## TEXTE PROPOSÉ
________________________________________

Histoire de l’Église
Règlement de la succession de Joseph Smith


« Règlement de la succession de Joseph Smith », Sujets de l’histoire de l’Église

« Règlement de la succession de Joseph Smith »

Règlement de la succession de Joseph Smith

Les premières révélations données à Joseph Smith commandaient aux saints des derniers jours de se rassembler et d’établir des localités, des villes et des temples. Ces projets nécessitaient de grosses sommes d’argent, notamment pour l’achat de terres. En qualité de président de l’Église, Joseph Smith dirigea les efforts pour s’acquitter de ces obligations données par révélation, choisissant d’emprunter de l’argent, puisque l’Église comptait peu de membres et disposait de peu de ressources. De la fin des années 1830 au début des années 1840, une récession économique nationale rendit plus difficile le remboursement de ses créanciers. En 1838, après son installation au Missouri, Joseph Smith donna à d’autres l’autorité de continuer de procéder à la liquidation de ses dettes en Ohio.

Les saints furent rapidement chassés du Missouri et s’installèrent près de Nauvoo (Illinois). Ce départ forcé donna lieu à des injustices, notamment la ruine financière liée à la perte par Joseph et les saints de grandes quantités de terres qu’ils avaient payées en espèces. Ils déposèrent une requête auprès du gouvernement américain pour obtenir compensation, mais elle fut refusée. Au même moment, des milliers de convertis arrivaient des missions de l’Église et Joseph voulait aider ces familles déplacées et immigrées à acquérir des terres et leur donner la possibilité de prospérer. C’est pourquoi, entre 1839 et 1841, il prit des dispositions pour acheter des dizaines de lots en Illinois, représentant au total deux cents hectares1.

________________________________________

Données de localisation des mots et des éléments

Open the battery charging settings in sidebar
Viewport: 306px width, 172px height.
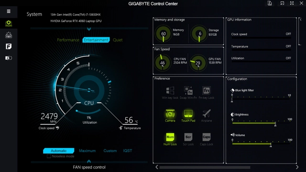click(9, 58)
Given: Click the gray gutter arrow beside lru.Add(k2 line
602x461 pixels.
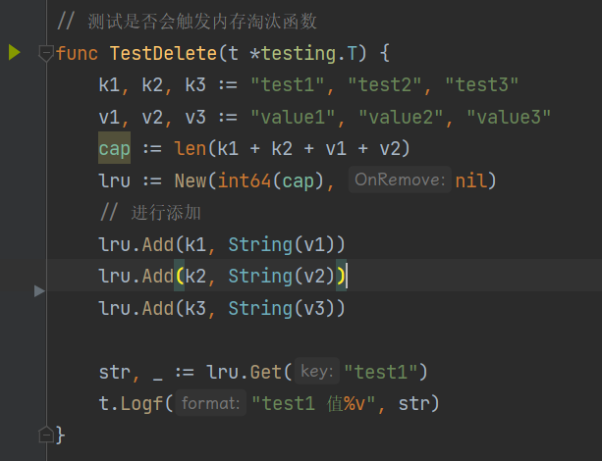Looking at the screenshot, I should [x=39, y=290].
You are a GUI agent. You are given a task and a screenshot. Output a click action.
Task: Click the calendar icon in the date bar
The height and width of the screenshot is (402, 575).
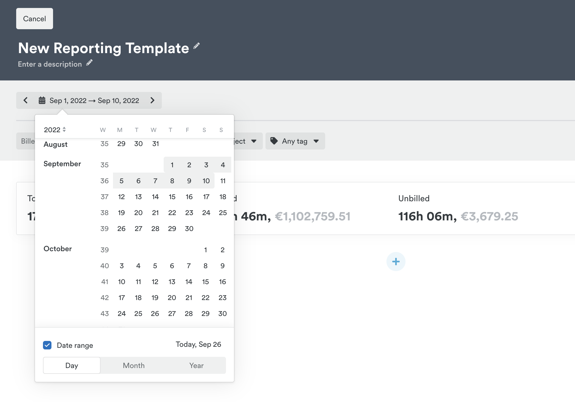(42, 100)
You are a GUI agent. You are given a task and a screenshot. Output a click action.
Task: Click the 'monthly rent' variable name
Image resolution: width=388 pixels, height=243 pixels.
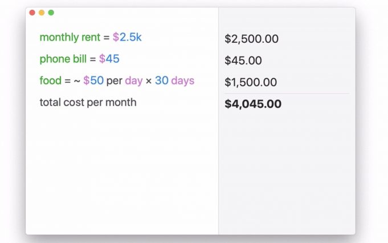(70, 38)
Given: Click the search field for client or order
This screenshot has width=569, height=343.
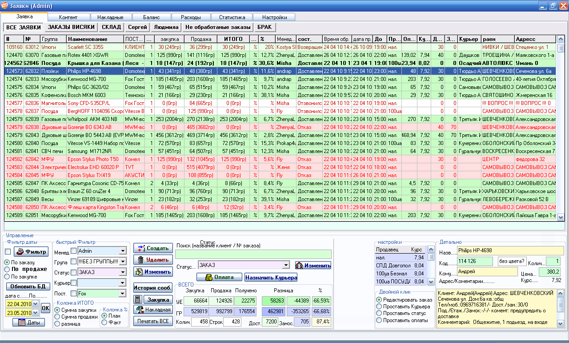Looking at the screenshot, I should (253, 254).
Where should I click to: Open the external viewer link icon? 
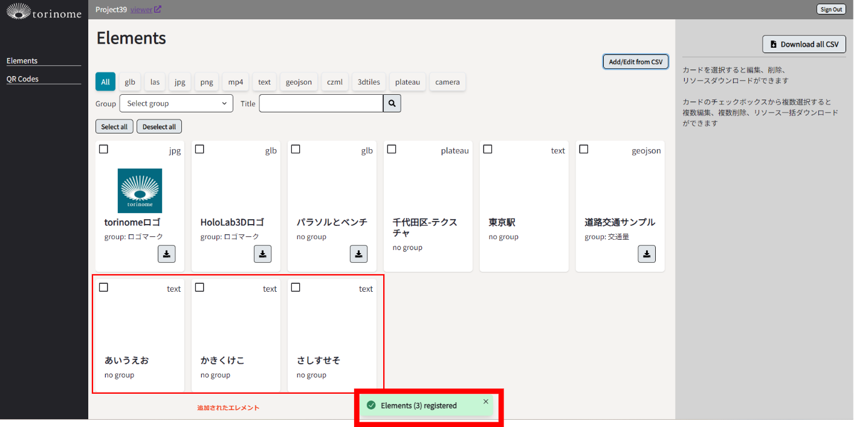[158, 9]
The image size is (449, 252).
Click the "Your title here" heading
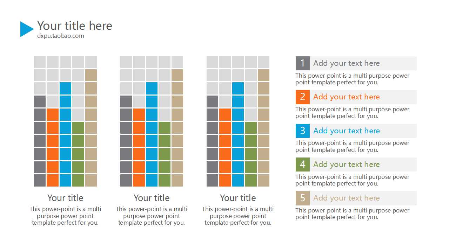click(75, 26)
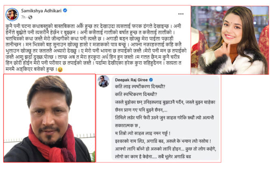Click the globe public-visibility icon
272x171 pixels.
30,17
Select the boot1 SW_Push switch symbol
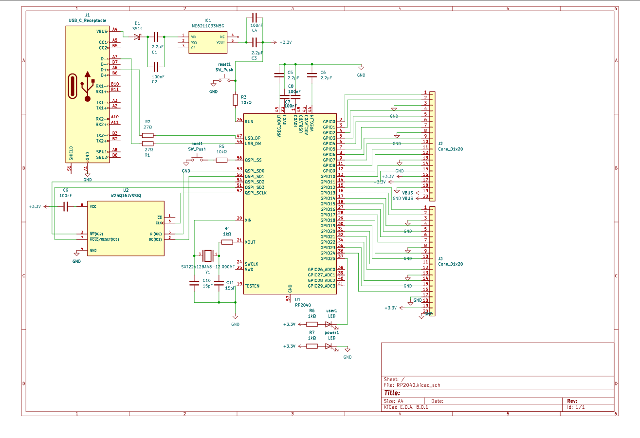This screenshot has height=438, width=640. pyautogui.click(x=199, y=160)
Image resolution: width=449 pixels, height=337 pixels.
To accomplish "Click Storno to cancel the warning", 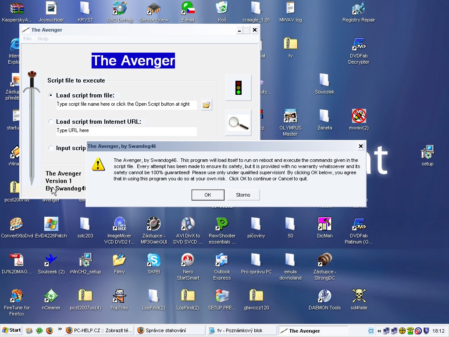I will (243, 195).
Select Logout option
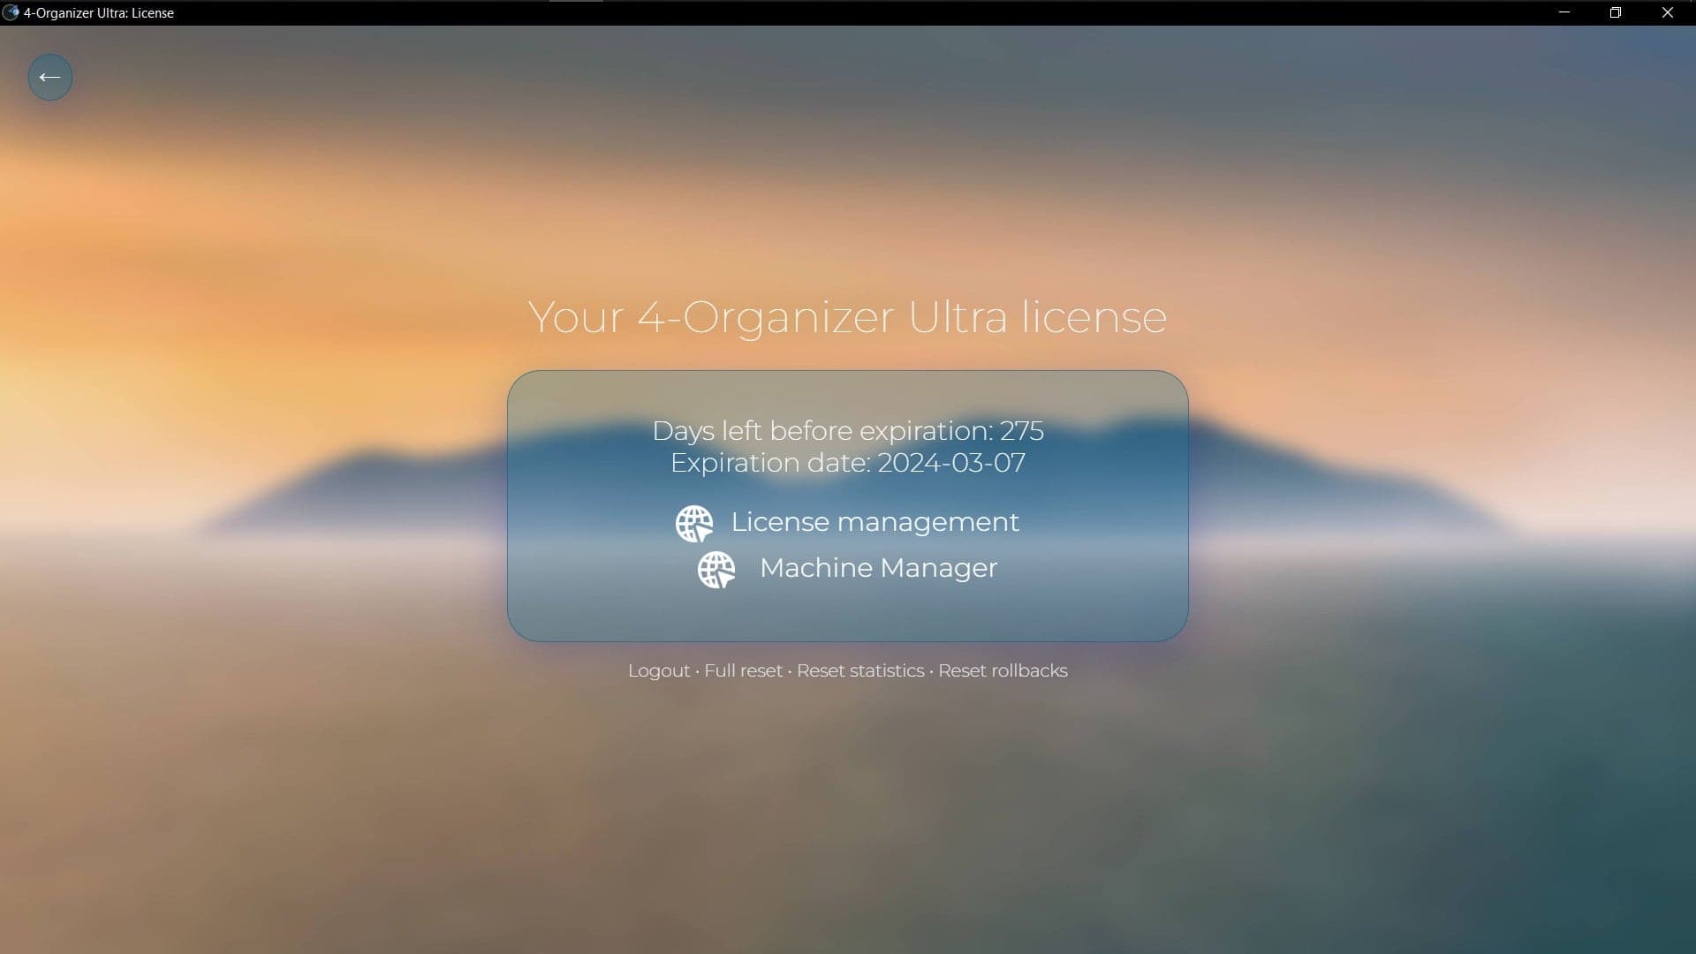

________________________________________

## CONSIGNES
Recopiez fidèlement, dans le texte proposé, le passage qui s’ouvre sur les mots contenant « Les premières révélations » et se clôt sur « dettes en Ohio. ». Le matériel fourni n’a aucun lien avec le texte proposé.

## CORRIGÉ
Les premières révélations données à Joseph Smith commandaient aux saints des derniers jours de se rassembler et d’établir des localités, des villes et des temples. Ces projets nécessitaient de grosses sommes d’argent, notamment pour l’achat de terres. En qualité de président de l’Église, Joseph Smith dirigea les efforts pour s’acquitter de ces obligations données par révélation, choisissant d’emprunter de l’argent, puisque l’Église comptait peu de membres et disposait de peu de ressources. De la fin des années 1830 au début des années 1840, une récession économique nationale rendit plus difficile le remboursement de ses créanciers. En 1838, après son installation au Missouri, Joseph Smith donna à d’autres l’autorité de continuer de procéder à la liquidation de ses dettes en Ohio.